A partir desse pressuposto, que indica os critérios fundamentais que guiam a seleção dos eventos e sua apresentação, passo a tecer uma análise a respeito do lamentável episódio, recente, em que a direção da TV Universitária do Rio Grande do Norte (TVU) foi, injustamente, acusada de censura numa matéria que abordava interesse dos educadores do estado, tema recorrente na pauta do telejornalismo da emissora (ver, neste Observatório, “Matéria sobre educação é censurada”).
Certamente, o desconhecimento das rotinas jornalísticas pelo público pode, à primeira vista, fazê-lo aderir à orquestrada proposição “censura na TVU”. Mas não saberia dizer, embora suspeite, o que impede os mais afeitos às teorias da comunicação e aqueles que vivenciam a prática jornalística cotidianamente a adotarem uma adesão semelhante. E se isso também sugere reflexões no campo da ética, área que me é tão quista, opto por não fazê-lo e circunscrevo-me tão somente ao campo da comunicação.
Matéria incompleta
A esses cabe lembrar que a edição da matéria sofrera apenas os efeitos do funcionamento daquilo que WOLF (2003) menciona como “distorção inconsciente”, um procedimento ligado às práticas profissionais, às rotinas de produção normais, aos valores compartilhados e interiorizados sobre as modalidades de desempenhar o ofício de informar.
WOLF (2003) destaca que a “distorção inconsciente” (unwitting bias), enquanto um elemento que entra em jogo na dinâmica da produção diária de notícias, pode prejudicar alguns aspectos de uma matéria, em favor de outros. De fato, houve esse prejuízo, pois, no caso da matéria, os telespectadores da TVU deixaram de ter a acesso à opinião “do outro lado”, o da secretária de Educação do Estado do Rio Grande do Norte, que não atendeu à reportagem da emissora, forçando a que fosse ao ar, na matéria motivadora da polêmica, apenas a versão da entidade classista laboral.

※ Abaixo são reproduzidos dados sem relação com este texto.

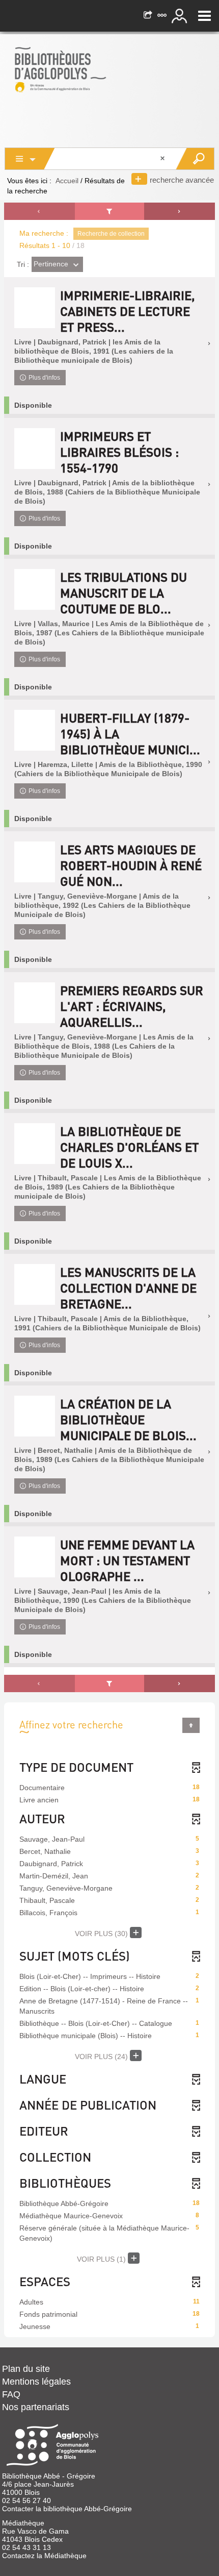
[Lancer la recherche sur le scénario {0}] (195, 158)
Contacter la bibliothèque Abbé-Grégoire (67, 2509)
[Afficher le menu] (204, 16)
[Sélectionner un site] (163, 16)
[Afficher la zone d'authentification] (180, 16)
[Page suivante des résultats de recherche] (179, 211)
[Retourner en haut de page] (191, 1725)
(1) (102, 2259)
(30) (102, 1933)
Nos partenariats (35, 2407)
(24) (102, 2056)
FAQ (11, 2394)
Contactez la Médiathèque (44, 2556)
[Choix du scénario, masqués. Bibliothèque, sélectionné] (30, 158)
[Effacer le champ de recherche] (163, 158)
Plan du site (26, 2369)
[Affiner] (109, 211)
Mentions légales (36, 2381)
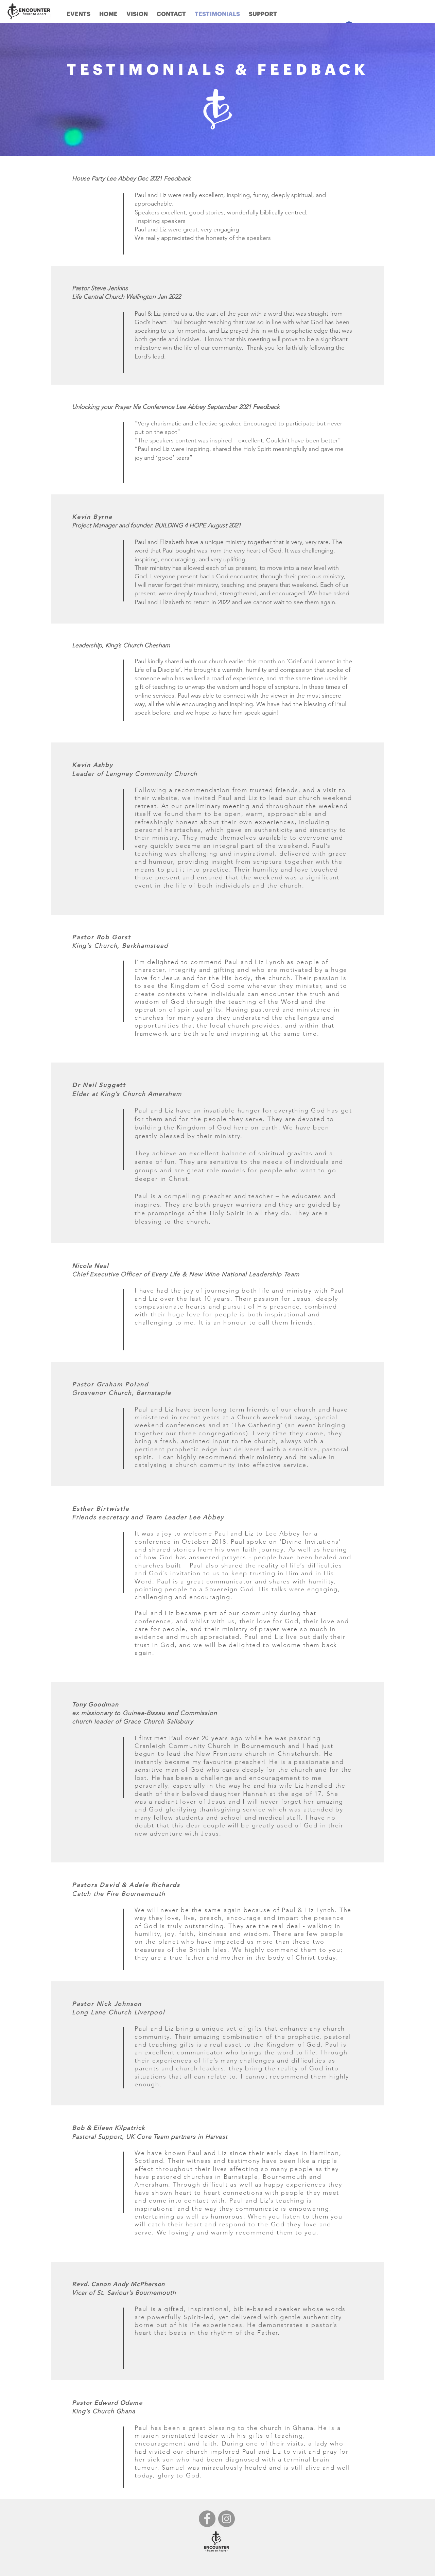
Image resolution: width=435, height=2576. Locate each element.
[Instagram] (226, 2518)
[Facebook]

Sem “ouvir o outro lado”, como aconselham os cânones do jornalismo, e para não incorrer numa suspeição ainda maior de “censura”, a qual seria se tivesse excluído a matéria incompleta, autorizei, enquanto diretor da TVU, a veiculação da matéria incompleta. Como todas as outras daquela edição (e das demais edições diárias) do telejornal da emissora, a matéria passou por uma etapa de edição comum a todo material bruto capturado “na rua”.
Teia diabólica
Acentuada por indisposições e tensões inerentes a qualquer ambiente de trabalho, a edição da matéria incompleta e apenas com a versão da entidade classista laboral desagradou o pauteiro do telejornal, que enxergou nela uma forma de censura, e no uso da sua liberdade de expressão lançou um texto falacioso nas redes sociais assacando de inverdades a respeito de submissão de dirigentes da instituição a pressões externas para que a matéria não fosse ao ar.
Por motivações que merecem ser elucidadas em outro momento, o tom denuncista do texto apresenta um viés complicado de inferências concernentes aos processos de produção de notícia e contém carências explicativas. Todavia, como um “sinalizador incendiário”, provocou perdas e danos, à medida que seu teor se propaga, irresponsável e inadvertidamente, pelas redes sociais e outras.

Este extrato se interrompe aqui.